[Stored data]
BEGIN
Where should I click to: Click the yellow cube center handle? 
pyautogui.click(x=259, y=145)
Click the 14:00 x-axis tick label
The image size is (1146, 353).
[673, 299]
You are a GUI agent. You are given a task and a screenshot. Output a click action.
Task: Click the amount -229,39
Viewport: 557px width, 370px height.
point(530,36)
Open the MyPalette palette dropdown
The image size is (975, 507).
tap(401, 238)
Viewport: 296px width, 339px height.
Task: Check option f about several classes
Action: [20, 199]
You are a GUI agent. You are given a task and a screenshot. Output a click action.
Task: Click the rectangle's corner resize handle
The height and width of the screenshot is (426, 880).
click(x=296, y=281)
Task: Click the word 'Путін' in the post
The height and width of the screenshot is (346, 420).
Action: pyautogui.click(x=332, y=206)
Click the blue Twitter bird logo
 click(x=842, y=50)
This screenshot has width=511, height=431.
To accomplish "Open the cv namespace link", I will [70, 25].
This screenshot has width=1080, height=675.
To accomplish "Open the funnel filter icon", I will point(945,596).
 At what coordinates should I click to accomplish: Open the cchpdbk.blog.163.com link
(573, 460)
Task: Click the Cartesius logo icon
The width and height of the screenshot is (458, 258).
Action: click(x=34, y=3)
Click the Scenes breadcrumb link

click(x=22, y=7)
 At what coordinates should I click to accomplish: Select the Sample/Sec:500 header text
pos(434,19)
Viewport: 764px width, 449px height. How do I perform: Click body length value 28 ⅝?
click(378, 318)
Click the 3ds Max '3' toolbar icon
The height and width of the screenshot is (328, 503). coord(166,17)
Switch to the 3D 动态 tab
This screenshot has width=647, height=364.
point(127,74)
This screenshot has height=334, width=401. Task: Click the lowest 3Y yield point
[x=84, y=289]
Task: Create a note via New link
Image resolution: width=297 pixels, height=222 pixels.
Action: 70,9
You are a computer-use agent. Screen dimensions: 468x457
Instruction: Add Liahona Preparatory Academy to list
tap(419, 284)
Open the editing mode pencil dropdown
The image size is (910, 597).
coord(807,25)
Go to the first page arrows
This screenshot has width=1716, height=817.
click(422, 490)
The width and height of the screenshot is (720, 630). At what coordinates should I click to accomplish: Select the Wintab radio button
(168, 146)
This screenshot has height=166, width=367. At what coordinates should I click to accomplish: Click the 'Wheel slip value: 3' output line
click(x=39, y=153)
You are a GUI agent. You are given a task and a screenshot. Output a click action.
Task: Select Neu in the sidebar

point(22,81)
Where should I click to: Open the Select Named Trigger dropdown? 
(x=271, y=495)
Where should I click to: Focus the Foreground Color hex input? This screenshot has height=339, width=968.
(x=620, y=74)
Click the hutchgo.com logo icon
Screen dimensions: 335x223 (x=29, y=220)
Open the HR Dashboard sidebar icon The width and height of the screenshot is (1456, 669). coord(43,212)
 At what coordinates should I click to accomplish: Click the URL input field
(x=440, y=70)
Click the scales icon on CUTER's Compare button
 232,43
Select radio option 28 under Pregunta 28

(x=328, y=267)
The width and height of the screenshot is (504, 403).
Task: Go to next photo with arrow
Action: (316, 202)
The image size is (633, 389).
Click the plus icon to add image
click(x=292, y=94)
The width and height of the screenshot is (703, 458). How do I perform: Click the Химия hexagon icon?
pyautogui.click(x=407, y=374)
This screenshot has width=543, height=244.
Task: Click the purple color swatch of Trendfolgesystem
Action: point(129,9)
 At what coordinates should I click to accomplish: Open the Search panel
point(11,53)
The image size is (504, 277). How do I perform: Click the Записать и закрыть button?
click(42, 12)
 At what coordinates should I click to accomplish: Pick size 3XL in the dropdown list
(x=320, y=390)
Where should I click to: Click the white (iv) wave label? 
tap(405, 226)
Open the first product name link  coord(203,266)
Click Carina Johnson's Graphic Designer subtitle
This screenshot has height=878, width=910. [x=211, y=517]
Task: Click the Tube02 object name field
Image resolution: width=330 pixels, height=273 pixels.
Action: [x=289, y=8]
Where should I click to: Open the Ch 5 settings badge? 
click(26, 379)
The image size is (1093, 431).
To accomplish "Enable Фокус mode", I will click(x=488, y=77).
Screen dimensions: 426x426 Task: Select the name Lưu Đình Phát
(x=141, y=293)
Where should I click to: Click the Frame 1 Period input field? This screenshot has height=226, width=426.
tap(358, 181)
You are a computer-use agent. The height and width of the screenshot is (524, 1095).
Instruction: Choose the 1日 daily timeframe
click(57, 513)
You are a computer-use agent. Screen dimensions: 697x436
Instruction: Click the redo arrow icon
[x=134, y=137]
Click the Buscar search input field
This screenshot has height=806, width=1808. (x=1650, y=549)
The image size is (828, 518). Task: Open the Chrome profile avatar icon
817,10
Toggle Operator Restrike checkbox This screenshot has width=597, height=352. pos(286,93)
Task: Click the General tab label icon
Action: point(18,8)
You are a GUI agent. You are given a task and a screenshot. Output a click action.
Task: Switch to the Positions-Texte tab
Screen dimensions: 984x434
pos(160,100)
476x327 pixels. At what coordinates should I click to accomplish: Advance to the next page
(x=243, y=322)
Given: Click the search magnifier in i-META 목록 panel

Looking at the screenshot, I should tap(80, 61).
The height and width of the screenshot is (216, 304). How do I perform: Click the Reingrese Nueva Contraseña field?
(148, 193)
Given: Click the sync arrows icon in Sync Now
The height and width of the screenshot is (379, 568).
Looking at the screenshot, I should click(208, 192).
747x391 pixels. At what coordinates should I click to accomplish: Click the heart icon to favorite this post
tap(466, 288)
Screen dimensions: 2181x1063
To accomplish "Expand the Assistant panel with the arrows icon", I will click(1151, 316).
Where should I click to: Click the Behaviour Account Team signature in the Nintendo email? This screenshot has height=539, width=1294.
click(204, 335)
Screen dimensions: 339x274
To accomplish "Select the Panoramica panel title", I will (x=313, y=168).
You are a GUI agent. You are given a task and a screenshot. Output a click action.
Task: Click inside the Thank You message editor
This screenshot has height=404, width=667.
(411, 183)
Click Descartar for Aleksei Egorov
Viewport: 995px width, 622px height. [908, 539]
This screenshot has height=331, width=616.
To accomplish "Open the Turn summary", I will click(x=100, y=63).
END
**EXERCISE:** Every entry must be given again exactly as it reads.

**RESPONSE BELOW:**
Where should I click to: Click the yellow cube center handle? 
pyautogui.click(x=259, y=145)
Click the 14:00 x-axis tick label
The image size is (1146, 353).
[673, 299]
You are a GUI agent. You are given a task and a screenshot. Output a click action.
Task: Click the amount -229,39
Viewport: 557px width, 370px height.
point(530,36)
Open the MyPalette palette dropdown
The image size is (975, 507).
tap(401, 238)
Viewport: 296px width, 339px height.
Task: Check option f about several classes
Action: [20, 199]
You are a GUI agent. You are given a task and a screenshot. Output a click action.
Task: Click the rectangle's corner resize handle
The height and width of the screenshot is (426, 880).
click(x=296, y=281)
Task: Click the word 'Путін' in the post
The height and width of the screenshot is (346, 420).
Action: pyautogui.click(x=332, y=206)
Click the blue Twitter bird logo
 click(x=842, y=50)
This screenshot has width=511, height=431.
To accomplish "Open the cv namespace link", I will [70, 25].
This screenshot has width=1080, height=675.
To accomplish "Open the funnel filter icon", I will point(945,596).
 At what coordinates should I click to accomplish: Open the cchpdbk.blog.163.com link
(573, 460)
Task: Click the Cartesius logo icon
The width and height of the screenshot is (458, 258).
Action: click(x=34, y=3)
Click the Scenes breadcrumb link

click(x=22, y=7)
 At what coordinates should I click to accomplish: Select the Sample/Sec:500 header text
pos(434,19)
Viewport: 764px width, 449px height. How do I perform: Click body length value 28 ⅝?
click(378, 318)
Click the 3ds Max '3' toolbar icon
The height and width of the screenshot is (328, 503). coord(166,17)
Switch to the 3D 动态 tab
This screenshot has width=647, height=364.
point(127,74)
This screenshot has height=334, width=401. Task: Click the lowest 3Y yield point
[x=84, y=289]
Task: Create a note via New link
Image resolution: width=297 pixels, height=222 pixels.
Action: 70,9
You are a computer-use agent. Screen dimensions: 468x457
Instruction: Add Liahona Preparatory Academy to list
tap(419, 284)
Open the editing mode pencil dropdown
The image size is (910, 597).
coord(807,25)
Go to the first page arrows
This screenshot has width=1716, height=817.
click(422, 490)
The width and height of the screenshot is (720, 630). At what coordinates should I click to accomplish: Select the Wintab radio button
(168, 146)
This screenshot has height=166, width=367. At what coordinates should I click to accomplish: Click the 'Wheel slip value: 3' output line
click(x=39, y=153)
You are a GUI agent. You are given a task and a screenshot. Output a click action.
Task: Select Neu in the sidebar

point(22,81)
Where should I click to: Open the Select Named Trigger dropdown? 
(x=271, y=495)
Where should I click to: Focus the Foreground Color hex input? This screenshot has height=339, width=968.
(x=620, y=74)
Click the hutchgo.com logo icon
Screen dimensions: 335x223 (x=29, y=220)
Open the HR Dashboard sidebar icon The width and height of the screenshot is (1456, 669). coord(43,212)
 At what coordinates should I click to accomplish: Click the URL input field
(x=440, y=70)
Click the scales icon on CUTER's Compare button
 232,43
Select radio option 28 under Pregunta 28

(x=328, y=267)
The width and height of the screenshot is (504, 403).
Task: Go to next photo with arrow
Action: (316, 202)
The image size is (633, 389).
Click the plus icon to add image
click(x=292, y=94)
The width and height of the screenshot is (703, 458). How do I perform: Click the Химия hexagon icon?
pyautogui.click(x=407, y=374)
This screenshot has width=543, height=244.
Task: Click the purple color swatch of Trendfolgesystem
Action: point(129,9)
 At what coordinates should I click to accomplish: Open the Search panel
point(11,53)
The image size is (504, 277). How do I perform: Click the Записать и закрыть button?
click(42, 12)
 At what coordinates should I click to accomplish: Pick size 3XL in the dropdown list
(x=320, y=390)
Where should I click to: Click the white (iv) wave label? 
tap(405, 226)
Open the first product name link  coord(203,266)
Click Carina Johnson's Graphic Designer subtitle
This screenshot has height=878, width=910. [x=211, y=517]
Task: Click the Tube02 object name field
Image resolution: width=330 pixels, height=273 pixels.
Action: [x=289, y=8]
Where should I click to: Open the Ch 5 settings badge? 
click(26, 379)
The image size is (1093, 431).
To accomplish "Enable Фокус mode", I will click(x=488, y=77).
Screen dimensions: 426x426 Task: Select the name Lưu Đình Phát
(x=141, y=293)
Where should I click to: Click the Frame 1 Period input field? This screenshot has height=226, width=426.
tap(358, 181)
You are a computer-use agent. The height and width of the screenshot is (524, 1095).
Instruction: Choose the 1日 daily timeframe
click(57, 513)
You are a computer-use agent. Screen dimensions: 697x436
Instruction: Click the redo arrow icon
[x=134, y=137]
Click the Buscar search input field
This screenshot has height=806, width=1808. (x=1650, y=549)
The image size is (828, 518). Task: Open the Chrome profile avatar icon
817,10
Toggle Operator Restrike checkbox This screenshot has width=597, height=352. pos(286,93)
Task: Click the General tab label icon
Action: point(18,8)
You are a GUI agent. You are given a task and a screenshot. Output a click action.
Task: Switch to the Positions-Texte tab
Screen dimensions: 984x434
pos(160,100)
476x327 pixels. At what coordinates should I click to accomplish: Advance to the next page
(x=243, y=322)
Given: Click the search magnifier in i-META 목록 panel

Looking at the screenshot, I should tap(80, 61).
The height and width of the screenshot is (216, 304). How do I perform: Click the Reingrese Nueva Contraseña field?
(148, 193)
Given: Click the sync arrows icon in Sync Now
The height and width of the screenshot is (379, 568).
Looking at the screenshot, I should click(208, 192).
747x391 pixels. At what coordinates should I click to accomplish: Click the heart icon to favorite this post
tap(466, 288)
Screen dimensions: 2181x1063
To accomplish "Expand the Assistant panel with the arrows icon", I will click(1151, 316).
Where should I click to: Click the Behaviour Account Team signature in the Nintendo email? This screenshot has height=539, width=1294.
click(204, 335)
Screen dimensions: 339x274
To accomplish "Select the Panoramica panel title", I will (x=313, y=168).
You are a GUI agent. You are given a task and a screenshot. Output a click action.
Task: Click inside the Thank You message editor
This screenshot has height=404, width=667.
(411, 183)
Click Descartar for Aleksei Egorov
Viewport: 995px width, 622px height. [908, 539]
This screenshot has height=331, width=616.
To accomplish "Open the Turn summary", I will click(x=100, y=63).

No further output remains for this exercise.